▶ **What to produce**
Copy all of the records word for word.

▶ **Provided entries**

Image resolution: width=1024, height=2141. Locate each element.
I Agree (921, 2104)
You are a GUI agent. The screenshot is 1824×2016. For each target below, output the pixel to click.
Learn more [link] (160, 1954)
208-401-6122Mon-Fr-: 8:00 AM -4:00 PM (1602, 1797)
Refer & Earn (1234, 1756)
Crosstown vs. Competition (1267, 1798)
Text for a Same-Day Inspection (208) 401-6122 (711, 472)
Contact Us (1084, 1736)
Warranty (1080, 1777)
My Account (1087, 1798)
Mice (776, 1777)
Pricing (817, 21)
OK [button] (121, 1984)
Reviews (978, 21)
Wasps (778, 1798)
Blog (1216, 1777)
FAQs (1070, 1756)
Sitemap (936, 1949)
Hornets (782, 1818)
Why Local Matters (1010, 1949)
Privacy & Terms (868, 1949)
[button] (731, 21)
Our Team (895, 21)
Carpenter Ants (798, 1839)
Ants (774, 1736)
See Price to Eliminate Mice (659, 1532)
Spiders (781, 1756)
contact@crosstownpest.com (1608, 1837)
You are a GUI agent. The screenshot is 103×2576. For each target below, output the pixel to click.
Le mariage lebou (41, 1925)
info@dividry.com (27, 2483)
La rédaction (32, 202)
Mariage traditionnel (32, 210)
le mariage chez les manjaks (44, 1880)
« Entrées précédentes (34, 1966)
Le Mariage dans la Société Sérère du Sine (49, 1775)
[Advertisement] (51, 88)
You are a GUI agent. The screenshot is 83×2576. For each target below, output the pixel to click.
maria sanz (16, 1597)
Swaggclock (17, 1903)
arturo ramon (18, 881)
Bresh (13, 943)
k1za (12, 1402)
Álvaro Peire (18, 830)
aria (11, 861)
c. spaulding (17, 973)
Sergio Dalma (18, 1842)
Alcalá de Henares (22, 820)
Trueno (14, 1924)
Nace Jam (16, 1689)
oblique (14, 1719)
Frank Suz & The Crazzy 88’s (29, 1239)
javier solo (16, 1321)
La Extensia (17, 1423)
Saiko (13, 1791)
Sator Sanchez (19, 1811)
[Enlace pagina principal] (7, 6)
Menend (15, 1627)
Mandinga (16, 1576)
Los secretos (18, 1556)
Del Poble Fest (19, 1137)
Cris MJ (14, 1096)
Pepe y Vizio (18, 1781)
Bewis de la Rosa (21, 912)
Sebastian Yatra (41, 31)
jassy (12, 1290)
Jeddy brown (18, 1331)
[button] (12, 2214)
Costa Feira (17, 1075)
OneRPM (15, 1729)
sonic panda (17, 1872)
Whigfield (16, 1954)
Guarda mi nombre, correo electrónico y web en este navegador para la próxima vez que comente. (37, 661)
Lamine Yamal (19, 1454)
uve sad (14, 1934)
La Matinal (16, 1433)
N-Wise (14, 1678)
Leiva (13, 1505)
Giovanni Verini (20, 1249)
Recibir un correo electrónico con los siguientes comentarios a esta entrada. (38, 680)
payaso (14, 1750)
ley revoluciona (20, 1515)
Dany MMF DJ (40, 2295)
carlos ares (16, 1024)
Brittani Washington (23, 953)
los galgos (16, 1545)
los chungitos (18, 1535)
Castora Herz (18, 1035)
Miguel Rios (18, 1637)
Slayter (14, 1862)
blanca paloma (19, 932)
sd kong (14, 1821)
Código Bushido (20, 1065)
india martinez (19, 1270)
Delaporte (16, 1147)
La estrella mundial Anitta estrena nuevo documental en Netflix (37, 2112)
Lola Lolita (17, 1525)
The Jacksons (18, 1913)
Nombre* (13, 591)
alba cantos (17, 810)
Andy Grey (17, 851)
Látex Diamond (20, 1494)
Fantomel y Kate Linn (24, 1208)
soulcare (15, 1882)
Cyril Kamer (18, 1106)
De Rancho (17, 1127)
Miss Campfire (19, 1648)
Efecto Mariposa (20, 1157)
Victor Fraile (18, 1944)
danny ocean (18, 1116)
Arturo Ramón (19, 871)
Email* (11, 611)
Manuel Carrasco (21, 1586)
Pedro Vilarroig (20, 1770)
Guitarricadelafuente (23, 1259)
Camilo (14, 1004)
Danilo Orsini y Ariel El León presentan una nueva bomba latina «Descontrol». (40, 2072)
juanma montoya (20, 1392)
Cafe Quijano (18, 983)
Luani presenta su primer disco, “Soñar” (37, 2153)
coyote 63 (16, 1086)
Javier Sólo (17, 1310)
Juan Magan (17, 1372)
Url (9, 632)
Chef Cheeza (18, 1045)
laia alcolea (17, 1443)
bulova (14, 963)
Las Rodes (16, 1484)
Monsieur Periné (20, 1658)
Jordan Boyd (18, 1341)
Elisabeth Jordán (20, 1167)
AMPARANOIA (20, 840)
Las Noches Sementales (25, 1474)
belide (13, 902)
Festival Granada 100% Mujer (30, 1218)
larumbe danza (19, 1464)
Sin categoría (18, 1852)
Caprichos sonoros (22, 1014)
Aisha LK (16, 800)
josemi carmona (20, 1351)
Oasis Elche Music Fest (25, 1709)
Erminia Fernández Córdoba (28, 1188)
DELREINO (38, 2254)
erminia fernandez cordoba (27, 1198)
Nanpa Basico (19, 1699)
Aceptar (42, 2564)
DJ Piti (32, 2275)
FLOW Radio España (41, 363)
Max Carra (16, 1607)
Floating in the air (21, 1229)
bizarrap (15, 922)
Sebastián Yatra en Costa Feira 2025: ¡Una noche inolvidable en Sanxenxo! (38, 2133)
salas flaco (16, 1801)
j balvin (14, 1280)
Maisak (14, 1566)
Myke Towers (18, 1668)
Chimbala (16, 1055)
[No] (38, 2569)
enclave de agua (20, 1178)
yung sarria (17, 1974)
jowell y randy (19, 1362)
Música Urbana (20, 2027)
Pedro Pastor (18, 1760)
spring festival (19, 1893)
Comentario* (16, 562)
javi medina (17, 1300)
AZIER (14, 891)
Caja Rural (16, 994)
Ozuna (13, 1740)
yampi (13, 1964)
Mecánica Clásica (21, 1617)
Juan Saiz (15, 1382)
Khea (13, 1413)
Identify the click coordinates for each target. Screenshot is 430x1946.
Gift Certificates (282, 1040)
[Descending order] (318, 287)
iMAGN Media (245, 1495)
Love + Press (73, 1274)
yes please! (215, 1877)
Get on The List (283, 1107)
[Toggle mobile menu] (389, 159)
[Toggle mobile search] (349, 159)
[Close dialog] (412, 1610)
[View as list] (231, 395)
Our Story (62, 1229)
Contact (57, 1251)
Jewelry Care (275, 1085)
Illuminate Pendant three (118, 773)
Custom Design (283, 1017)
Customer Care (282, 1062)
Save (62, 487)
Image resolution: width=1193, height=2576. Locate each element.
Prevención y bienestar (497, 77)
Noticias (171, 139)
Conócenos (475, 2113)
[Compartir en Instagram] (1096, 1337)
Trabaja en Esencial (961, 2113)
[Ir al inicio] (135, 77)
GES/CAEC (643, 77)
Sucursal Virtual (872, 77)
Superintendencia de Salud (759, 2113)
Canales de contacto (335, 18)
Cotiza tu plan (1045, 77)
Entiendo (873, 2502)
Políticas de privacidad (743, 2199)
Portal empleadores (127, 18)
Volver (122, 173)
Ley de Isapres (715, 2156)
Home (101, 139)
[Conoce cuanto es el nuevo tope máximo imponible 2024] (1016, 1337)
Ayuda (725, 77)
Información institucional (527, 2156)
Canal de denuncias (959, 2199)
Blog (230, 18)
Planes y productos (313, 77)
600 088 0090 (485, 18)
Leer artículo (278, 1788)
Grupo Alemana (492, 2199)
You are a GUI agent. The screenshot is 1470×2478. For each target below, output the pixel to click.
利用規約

▶ **Your solution**
Image resolution: width=1024, height=2141. Locate each element.
I Agree (921, 2104)
You are a GUI agent. The screenshot is 1824×2016. For each target below, output the pixel to click.
Learn more [link] (160, 1954)
208-401-6122Mon-Fr-: 8:00 AM -4:00 PM (1602, 1797)
Refer & Earn (1234, 1756)
Crosstown vs. Competition (1267, 1798)
Text for a Same-Day Inspection (208) 401-6122 (711, 472)
Contact Us (1084, 1736)
Warranty (1080, 1777)
My Account (1087, 1798)
Mice (776, 1777)
Pricing (817, 21)
OK [button] (121, 1984)
Reviews (978, 21)
Wasps (778, 1798)
Blog (1216, 1777)
FAQs (1070, 1756)
Sitemap (936, 1949)
Hornets (782, 1818)
Why Local Matters (1010, 1949)
Privacy & Terms (868, 1949)
[button] (731, 21)
Our Team (895, 21)
Carpenter Ants (798, 1839)
Ants (774, 1736)
See Price to Eliminate Mice (659, 1532)
Spiders (781, 1756)
contact@crosstownpest.com (1608, 1837)
You are a GUI agent. The screenshot is 103×2576. For each target below, output the pixel to click.
Le mariage lebou (41, 1925)
info@dividry.com (27, 2483)
La rédaction (32, 202)
Mariage traditionnel (32, 210)
le mariage chez les manjaks (44, 1880)
« Entrées précédentes (34, 1966)
Le Mariage dans la Société Sérère du Sine (49, 1775)
[Advertisement] (51, 88)
You are a GUI agent. The screenshot is 83×2576. For each target below, output the pixel to click.
maria sanz (16, 1597)
Swaggclock (17, 1903)
arturo ramon (18, 881)
Bresh (13, 943)
k1za (12, 1402)
Álvaro Peire (18, 830)
aria (11, 861)
c. spaulding (17, 973)
Sergio Dalma (18, 1842)
Alcalá de Henares (22, 820)
Trueno (14, 1924)
Nace Jam (16, 1689)
oblique (14, 1719)
Frank Suz & The Crazzy 88’s (29, 1239)
javier solo (16, 1321)
La Extensia (17, 1423)
Saiko (13, 1791)
Sator Sanchez (19, 1811)
[Enlace pagina principal] (7, 6)
Menend (15, 1627)
Mandinga (16, 1576)
Los secretos (18, 1556)
Del Poble Fest (19, 1137)
Cris MJ (14, 1096)
Pepe y Vizio (18, 1781)
Bewis de la Rosa (21, 912)
Sebastian Yatra (41, 31)
jassy (12, 1290)
Jeddy brown (18, 1331)
[button] (12, 2214)
Costa Feira (17, 1075)
OneRPM (15, 1729)
sonic panda (17, 1872)
Whigfield (16, 1954)
Guarda mi nombre, correo electrónico y web en este navegador para la próxima vez que comente. (37, 661)
Lamine Yamal (19, 1454)
uve sad (14, 1934)
La Matinal (16, 1433)
N-Wise (14, 1678)
Leiva (13, 1505)
Giovanni Verini (20, 1249)
Recibir un correo electrónico con los siguientes comentarios a esta entrada. (38, 680)
payaso (14, 1750)
ley revoluciona (20, 1515)
Dany MMF DJ (40, 2295)
carlos ares (16, 1024)
Brittani Washington (23, 953)
los galgos (16, 1545)
los chungitos (18, 1535)
Castora Herz (18, 1035)
Miguel Rios (18, 1637)
Slayter (14, 1862)
blanca paloma (19, 932)
sd kong (14, 1821)
Código Bushido (20, 1065)
india martinez (19, 1270)
Delaporte (16, 1147)
La estrella mundial Anitta estrena nuevo documental en Netflix (37, 2112)
Lola Lolita (17, 1525)
The Jacksons (18, 1913)
Nombre* (13, 591)
alba cantos (17, 810)
Andy Grey (17, 851)
Látex Diamond (20, 1494)
Fantomel y Kate Linn (24, 1208)
soulcare (15, 1882)
Cyril Kamer (18, 1106)
De Rancho (17, 1127)
Miss Campfire (19, 1648)
Efecto Mariposa (20, 1157)
Victor Fraile (18, 1944)
danny ocean (18, 1116)
Arturo Ramón (19, 871)
Email* (11, 611)
Manuel Carrasco (21, 1586)
Pedro Vilarroig (20, 1770)
Guitarricadelafuente (23, 1259)
Camilo (14, 1004)
Danilo Orsini y Ariel El León presentan una nueva bomba latina «Descontrol». (40, 2072)
juanma montoya (20, 1392)
Cafe Quijano (18, 983)
Luani presenta su primer disco, “Soñar” (37, 2153)
coyote 63 (16, 1086)
Javier Sólo (17, 1310)
Juan Magan (17, 1372)
Url (9, 632)
Chef Cheeza (18, 1045)
laia alcolea (17, 1443)
bulova (14, 963)
Las Rodes (16, 1484)
Monsieur Periné (20, 1658)
Jordan Boyd (18, 1341)
Elisabeth Jordán (20, 1167)
AMPARANOIA (20, 840)
Las Noches Sementales (25, 1474)
belide (13, 902)
Festival Granada 100% Mujer (30, 1218)
larumbe danza (19, 1464)
Sin categoría (18, 1852)
Caprichos sonoros (22, 1014)
Aisha LK (16, 800)
josemi carmona (20, 1351)
Oasis Elche Music Fest (25, 1709)
Erminia Fernández Córdoba (28, 1188)
DELREINO (38, 2254)
erminia fernandez cordoba (27, 1198)
Nanpa Basico (19, 1699)
Aceptar (42, 2564)
DJ Piti (32, 2275)
FLOW Radio España (41, 363)
Max Carra (16, 1607)
Floating in the air (21, 1229)
bizarrap (15, 922)
Sebastián Yatra en Costa Feira 2025: ¡Una noche inolvidable en Sanxenxo! (38, 2133)
salas flaco (16, 1801)
j balvin (14, 1280)
Maisak (14, 1566)
Myke Towers (18, 1668)
Chimbala (16, 1055)
[No] (38, 2569)
enclave de agua (20, 1178)
yung sarria (17, 1974)
jowell y randy (19, 1362)
Música Urbana (20, 2027)
Pedro Pastor (18, 1760)
spring festival (19, 1893)
Comentario* (16, 562)
javi medina (17, 1300)
AZIER (14, 891)
Caja Rural (16, 994)
Ozuna (13, 1740)
yampi (13, 1964)
Mecánica Clásica (21, 1617)
Juan Saiz (15, 1382)
Khea (13, 1413)
Identify the click coordinates for each target. Screenshot is 430x1946.
Gift Certificates (282, 1040)
[Descending order] (318, 287)
iMAGN Media (245, 1495)
Love + Press (73, 1274)
yes please! (215, 1877)
Get on The List (283, 1107)
[Toggle mobile menu] (389, 159)
[Toggle mobile search] (349, 159)
[Close dialog] (412, 1610)
[View as list] (231, 395)
Our Story (62, 1229)
Contact (57, 1251)
Jewelry Care (275, 1085)
Illuminate Pendant three (118, 773)
Custom Design (283, 1017)
Customer Care (282, 1062)
Save (62, 487)
Image resolution: width=1193, height=2576. Locate each element.
Prevención y bienestar (497, 77)
Noticias (171, 139)
Conócenos (475, 2113)
[Compartir en Instagram] (1096, 1337)
Trabaja en Esencial (961, 2113)
[Ir al inicio] (135, 77)
GES/CAEC (643, 77)
Sucursal Virtual (872, 77)
Superintendencia de Salud (759, 2113)
Canales de contacto (335, 18)
Cotiza tu plan (1045, 77)
Entiendo (873, 2502)
Políticas de privacidad (743, 2199)
Portal empleadores (127, 18)
Volver (122, 173)
Ley de Isapres (715, 2156)
Home (101, 139)
[Conoce cuanto es el nuevo tope máximo imponible 2024] (1016, 1337)
Ayuda (725, 77)
Información institucional (527, 2156)
Canal de denuncias (959, 2199)
Blog (230, 18)
Planes y productos (313, 77)
600 088 0090 (485, 18)
Leer artículo (278, 1788)
Grupo Alemana (492, 2199)
You are a GUI agent. The screenshot is 1470×2478. For each target below, output the pixel to click.
利用規約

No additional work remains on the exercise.